The AI Generated Elephant in the Room
The last couple weeks has seen the news aggregator and community forum Reddit engage in a virtual revolution between the company who owns the site and the non-paid moderators who foster the communities and commentary. There is a lot of speculation about what motivated the changes that led to this revolt, the timing lines up with information coming to light that OpenAI, the company behind ChatGPT, used the Reddit API to train the impressive chatbots that have been shaking up every industry.

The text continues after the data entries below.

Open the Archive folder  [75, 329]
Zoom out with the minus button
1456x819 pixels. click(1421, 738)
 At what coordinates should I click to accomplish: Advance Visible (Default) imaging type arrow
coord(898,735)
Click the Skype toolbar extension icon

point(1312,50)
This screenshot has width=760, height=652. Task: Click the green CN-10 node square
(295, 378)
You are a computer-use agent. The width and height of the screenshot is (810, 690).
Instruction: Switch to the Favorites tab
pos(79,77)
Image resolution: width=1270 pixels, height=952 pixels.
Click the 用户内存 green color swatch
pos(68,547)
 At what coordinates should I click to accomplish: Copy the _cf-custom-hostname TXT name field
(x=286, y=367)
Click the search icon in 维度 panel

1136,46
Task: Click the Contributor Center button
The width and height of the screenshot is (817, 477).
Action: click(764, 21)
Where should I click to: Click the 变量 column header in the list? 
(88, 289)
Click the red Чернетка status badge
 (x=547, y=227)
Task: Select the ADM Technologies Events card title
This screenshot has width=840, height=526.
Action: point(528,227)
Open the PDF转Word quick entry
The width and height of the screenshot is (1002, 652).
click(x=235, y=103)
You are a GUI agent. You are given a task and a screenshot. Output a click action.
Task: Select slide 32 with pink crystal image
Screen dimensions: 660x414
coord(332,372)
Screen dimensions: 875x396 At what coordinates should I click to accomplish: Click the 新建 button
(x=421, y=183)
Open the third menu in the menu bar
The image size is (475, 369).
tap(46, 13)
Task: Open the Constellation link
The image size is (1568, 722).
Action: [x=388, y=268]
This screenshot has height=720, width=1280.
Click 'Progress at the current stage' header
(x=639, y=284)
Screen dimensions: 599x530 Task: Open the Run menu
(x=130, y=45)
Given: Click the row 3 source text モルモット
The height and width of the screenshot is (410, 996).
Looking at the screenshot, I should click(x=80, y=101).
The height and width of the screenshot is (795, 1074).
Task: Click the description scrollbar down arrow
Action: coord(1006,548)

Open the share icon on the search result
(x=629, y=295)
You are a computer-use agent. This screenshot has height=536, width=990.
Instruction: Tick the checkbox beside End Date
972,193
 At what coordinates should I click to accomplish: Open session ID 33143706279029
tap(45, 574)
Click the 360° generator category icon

The reaction of locking down the site to prevent bot scraping triggered a series of events that has removed moderators from popular communities, triggered a migration of those communities to other sites and will possibly make the training data they desire to sell less valuable. It’s a bit early to say whether these actions will lead to a death spiral in users and engagement, but it has already made the internet a bit less useful and caused a 7% markdown of valuation. That said, let’s dig into what makes Reddit’s data in particular so valuable.
Garbage In, Garbage Out
In computer science there is a notion of “garbage in, garbage out”. This basically means, if you feed a system bad data you will get bad results, there is no extra magic in the machine. Machine learning only amplifies bad data and mixes in some unearned confidence.
Our AI overlords are hungry but there is growing research showing that by poisoning the training well with AI generated content the second generation of training models start to break down. Additionally, generative AI is becoming so pervasive that it’s going to start to be impossible to find training sets without AI generated conversations mixed in. This could lead to a situation where we get one generation of clean AI language models before the second generation, trained on a new chat bot army of posters “poisons the well”.
Reddit has been flooded for years with live humans who post incorrect information, instigate unrest and occasionally post valuable insights. The secret sauce has always been smaller communities with moderators who cultivate a strong culture and enforce community agreed on rules to filter through the noise. Bots spouting generic ChatGPT style responses are not new and can be rooted out in strong communities. Throwing these moderator’s good will out the window with the metaphorical bath water in order to chase a legacy social media business model has been difficult to watch.
Processes as a Service
Every organization that survives is motivated to get very good at loops that boost their business. Machine learning has shown itself to be very good at locking in those loops (either good or bad). In order to train a model you first have to be very good at a process and achieve success with your existing processes before trying to train an AI model to lock in those patterns.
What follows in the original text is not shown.